**** DATA RECORDS ****

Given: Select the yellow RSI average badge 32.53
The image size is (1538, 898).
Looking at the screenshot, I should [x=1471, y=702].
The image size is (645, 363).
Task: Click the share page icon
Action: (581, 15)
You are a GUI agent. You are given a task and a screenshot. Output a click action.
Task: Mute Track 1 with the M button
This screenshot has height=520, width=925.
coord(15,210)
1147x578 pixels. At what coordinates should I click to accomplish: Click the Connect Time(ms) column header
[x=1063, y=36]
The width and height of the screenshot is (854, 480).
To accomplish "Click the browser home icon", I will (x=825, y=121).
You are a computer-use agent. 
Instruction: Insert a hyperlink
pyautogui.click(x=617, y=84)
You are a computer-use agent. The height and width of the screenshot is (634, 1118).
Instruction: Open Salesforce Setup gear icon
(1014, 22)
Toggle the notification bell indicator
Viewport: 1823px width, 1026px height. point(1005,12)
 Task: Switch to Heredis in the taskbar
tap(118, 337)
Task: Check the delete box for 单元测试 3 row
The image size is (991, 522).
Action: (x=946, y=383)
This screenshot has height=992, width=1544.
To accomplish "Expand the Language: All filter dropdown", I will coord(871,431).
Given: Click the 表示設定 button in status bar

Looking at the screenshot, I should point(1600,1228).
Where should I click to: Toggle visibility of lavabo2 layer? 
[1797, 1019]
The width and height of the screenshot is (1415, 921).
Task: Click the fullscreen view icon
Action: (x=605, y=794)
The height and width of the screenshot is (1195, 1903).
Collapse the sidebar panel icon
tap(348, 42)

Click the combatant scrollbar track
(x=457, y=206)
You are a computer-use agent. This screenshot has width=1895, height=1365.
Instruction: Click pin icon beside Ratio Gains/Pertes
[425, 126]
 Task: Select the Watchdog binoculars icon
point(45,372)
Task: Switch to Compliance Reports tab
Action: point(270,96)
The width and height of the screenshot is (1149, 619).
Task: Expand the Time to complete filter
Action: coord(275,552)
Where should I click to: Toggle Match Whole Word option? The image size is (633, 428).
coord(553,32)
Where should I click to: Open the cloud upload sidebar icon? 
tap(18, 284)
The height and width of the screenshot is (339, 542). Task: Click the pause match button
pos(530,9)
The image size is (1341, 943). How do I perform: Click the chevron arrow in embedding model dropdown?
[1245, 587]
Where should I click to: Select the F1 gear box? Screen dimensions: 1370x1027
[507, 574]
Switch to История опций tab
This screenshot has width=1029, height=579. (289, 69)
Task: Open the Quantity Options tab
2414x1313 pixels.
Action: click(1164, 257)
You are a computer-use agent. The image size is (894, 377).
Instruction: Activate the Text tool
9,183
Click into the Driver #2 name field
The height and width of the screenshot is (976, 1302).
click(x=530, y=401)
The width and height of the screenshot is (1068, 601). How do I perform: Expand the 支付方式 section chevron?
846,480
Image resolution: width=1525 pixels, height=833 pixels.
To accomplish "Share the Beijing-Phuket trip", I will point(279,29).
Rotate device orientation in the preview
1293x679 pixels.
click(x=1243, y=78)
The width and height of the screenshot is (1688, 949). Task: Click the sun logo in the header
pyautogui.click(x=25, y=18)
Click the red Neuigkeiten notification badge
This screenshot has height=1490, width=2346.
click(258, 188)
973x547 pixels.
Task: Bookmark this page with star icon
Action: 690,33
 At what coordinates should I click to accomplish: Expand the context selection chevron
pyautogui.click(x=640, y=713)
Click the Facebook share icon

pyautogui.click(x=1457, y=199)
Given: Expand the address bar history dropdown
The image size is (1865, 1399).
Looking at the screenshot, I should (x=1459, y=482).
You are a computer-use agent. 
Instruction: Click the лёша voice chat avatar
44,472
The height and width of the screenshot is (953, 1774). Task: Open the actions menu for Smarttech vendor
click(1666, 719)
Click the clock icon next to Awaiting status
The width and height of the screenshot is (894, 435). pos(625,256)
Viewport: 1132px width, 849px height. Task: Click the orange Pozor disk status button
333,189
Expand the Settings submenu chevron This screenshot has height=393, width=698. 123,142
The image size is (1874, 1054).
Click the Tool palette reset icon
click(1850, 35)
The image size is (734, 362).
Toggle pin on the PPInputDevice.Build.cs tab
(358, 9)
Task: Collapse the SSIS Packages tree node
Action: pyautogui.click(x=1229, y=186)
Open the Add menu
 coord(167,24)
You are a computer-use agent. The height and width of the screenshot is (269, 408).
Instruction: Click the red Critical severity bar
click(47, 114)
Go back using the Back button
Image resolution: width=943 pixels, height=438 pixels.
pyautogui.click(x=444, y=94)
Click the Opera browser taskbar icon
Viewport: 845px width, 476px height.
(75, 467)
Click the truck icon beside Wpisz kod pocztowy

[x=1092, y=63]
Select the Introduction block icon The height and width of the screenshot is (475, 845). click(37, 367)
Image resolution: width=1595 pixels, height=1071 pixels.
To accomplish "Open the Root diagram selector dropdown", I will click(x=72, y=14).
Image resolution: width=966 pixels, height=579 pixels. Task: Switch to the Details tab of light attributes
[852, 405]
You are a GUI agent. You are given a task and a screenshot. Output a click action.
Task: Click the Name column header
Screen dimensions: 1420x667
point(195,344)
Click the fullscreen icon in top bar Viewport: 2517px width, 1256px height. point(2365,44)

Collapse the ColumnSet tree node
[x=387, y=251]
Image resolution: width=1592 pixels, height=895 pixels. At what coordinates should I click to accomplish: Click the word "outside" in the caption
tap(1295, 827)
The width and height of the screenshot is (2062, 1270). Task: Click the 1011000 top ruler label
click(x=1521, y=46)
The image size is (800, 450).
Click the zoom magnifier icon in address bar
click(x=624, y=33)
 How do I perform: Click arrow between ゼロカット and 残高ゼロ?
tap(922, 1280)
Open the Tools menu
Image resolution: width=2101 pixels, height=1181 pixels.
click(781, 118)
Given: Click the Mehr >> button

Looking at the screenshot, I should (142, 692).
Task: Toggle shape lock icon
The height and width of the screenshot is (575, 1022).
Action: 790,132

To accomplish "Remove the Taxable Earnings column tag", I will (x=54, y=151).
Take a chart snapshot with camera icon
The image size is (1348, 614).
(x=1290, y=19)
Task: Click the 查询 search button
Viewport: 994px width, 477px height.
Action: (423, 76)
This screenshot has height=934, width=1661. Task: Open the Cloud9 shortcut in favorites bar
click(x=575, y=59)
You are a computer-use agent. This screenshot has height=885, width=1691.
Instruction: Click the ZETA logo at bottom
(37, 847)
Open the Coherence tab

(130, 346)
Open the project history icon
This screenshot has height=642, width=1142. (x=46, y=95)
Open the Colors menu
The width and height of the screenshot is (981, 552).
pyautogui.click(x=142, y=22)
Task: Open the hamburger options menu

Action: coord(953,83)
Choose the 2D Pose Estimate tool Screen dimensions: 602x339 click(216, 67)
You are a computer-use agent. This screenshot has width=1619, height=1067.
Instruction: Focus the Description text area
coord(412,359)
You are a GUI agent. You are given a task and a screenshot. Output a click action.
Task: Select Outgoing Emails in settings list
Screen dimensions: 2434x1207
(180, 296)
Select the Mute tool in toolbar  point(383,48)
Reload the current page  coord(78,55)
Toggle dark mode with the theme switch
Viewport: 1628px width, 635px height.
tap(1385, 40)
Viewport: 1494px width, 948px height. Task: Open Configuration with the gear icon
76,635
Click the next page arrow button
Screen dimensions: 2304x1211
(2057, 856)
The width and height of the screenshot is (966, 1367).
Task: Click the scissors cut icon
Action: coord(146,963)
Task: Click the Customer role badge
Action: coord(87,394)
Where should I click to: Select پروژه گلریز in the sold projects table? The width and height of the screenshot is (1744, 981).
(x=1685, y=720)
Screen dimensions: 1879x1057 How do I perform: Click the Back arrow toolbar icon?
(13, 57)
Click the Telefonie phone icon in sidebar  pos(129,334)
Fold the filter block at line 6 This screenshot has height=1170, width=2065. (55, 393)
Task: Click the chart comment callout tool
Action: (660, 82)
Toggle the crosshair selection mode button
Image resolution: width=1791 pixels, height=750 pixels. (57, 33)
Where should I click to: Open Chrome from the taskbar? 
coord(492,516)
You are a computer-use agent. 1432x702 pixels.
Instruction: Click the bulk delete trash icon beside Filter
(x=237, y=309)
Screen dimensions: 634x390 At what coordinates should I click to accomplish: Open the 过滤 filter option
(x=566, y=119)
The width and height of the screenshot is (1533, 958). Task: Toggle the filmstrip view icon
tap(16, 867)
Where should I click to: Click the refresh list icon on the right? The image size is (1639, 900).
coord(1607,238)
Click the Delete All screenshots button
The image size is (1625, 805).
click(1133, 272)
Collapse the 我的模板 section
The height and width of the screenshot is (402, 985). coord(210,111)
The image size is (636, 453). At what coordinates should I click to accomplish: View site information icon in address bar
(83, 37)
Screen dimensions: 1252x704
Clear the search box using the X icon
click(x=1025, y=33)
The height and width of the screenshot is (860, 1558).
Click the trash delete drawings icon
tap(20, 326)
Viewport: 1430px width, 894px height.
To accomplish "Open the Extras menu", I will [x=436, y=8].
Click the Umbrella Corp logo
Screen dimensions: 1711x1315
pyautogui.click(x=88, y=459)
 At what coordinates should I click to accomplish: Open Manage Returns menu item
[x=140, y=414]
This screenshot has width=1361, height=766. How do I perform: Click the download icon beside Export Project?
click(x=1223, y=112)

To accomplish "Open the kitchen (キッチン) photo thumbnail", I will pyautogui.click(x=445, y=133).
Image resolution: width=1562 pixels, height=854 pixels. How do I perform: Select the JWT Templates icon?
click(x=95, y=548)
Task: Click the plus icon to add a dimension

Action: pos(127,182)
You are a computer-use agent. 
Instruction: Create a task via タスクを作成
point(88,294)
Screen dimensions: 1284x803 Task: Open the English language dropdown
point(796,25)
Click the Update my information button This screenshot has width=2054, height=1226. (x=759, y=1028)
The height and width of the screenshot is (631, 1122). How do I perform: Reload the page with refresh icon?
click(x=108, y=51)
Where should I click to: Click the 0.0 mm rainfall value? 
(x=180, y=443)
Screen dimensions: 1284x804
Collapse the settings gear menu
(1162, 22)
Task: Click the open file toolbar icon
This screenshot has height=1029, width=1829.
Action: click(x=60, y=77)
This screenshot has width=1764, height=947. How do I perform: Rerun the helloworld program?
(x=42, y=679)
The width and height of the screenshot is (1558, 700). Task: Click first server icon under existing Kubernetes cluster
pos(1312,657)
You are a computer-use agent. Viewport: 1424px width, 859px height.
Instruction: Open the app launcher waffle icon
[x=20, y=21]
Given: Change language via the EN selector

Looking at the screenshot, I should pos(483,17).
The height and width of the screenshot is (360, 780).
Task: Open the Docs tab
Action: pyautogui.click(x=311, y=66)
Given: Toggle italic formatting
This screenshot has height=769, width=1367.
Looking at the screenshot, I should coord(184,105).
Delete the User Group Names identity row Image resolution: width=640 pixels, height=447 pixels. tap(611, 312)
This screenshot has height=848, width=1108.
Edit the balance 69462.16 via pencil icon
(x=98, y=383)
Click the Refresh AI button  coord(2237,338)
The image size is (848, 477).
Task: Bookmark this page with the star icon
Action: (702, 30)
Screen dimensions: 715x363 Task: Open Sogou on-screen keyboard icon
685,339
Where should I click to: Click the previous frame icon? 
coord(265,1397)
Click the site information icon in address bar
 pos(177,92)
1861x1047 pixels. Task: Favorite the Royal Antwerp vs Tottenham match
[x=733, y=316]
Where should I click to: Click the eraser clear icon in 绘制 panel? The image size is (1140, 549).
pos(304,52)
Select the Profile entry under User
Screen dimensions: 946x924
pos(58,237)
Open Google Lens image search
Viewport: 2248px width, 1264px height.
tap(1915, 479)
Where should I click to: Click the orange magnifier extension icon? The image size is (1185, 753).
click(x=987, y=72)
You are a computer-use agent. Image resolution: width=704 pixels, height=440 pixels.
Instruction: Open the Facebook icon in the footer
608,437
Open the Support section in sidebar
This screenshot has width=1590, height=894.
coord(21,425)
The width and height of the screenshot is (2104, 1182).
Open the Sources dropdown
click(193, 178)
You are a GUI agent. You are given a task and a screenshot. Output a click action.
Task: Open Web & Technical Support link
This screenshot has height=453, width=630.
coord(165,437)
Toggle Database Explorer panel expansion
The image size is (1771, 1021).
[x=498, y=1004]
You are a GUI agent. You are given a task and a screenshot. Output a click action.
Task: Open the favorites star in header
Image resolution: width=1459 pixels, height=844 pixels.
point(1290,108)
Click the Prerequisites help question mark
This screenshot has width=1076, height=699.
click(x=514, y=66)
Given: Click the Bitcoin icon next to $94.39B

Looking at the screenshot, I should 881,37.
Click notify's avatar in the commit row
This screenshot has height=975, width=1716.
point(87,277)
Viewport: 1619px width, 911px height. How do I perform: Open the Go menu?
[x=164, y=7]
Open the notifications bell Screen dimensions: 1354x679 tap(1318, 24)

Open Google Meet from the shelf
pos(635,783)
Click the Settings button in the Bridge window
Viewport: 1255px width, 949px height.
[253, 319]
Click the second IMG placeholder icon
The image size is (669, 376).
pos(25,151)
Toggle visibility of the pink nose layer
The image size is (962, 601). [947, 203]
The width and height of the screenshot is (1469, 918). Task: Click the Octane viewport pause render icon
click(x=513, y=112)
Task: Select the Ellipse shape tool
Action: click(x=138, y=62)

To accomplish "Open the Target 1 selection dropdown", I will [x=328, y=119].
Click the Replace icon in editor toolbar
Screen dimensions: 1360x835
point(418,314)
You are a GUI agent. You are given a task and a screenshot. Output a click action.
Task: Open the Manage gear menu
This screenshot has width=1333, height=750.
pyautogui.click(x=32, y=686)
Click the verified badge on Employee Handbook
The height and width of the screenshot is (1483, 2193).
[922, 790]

****

* [WORK TASK]:
Report all lines of the data above that include the string "computer".

* [EXERCISE ANSWER]:
You are a computer-use agent. 
You are a computer-use agent. The height and width of the screenshot is (634, 1118).
You are a computer-use agent. This screenshot has width=1895, height=1365.
You are a computer-use agent. The image size is (894, 377).
You are a computer-use agent. 
You are a computer-use agent. The height and width of the screenshot is (269, 408).
You are a computer-use agent. This screenshot has height=885, width=1691.
You are a computer-use agent. This screenshot has width=1619, height=1067.
You are a computer-use agent. 1432x702 pixels.
You are a computer-use agent. 
You are a computer-use agent. Viewport: 1424px width, 859px height.
You are a computer-use agent. Image resolution: width=704 pixels, height=440 pixels.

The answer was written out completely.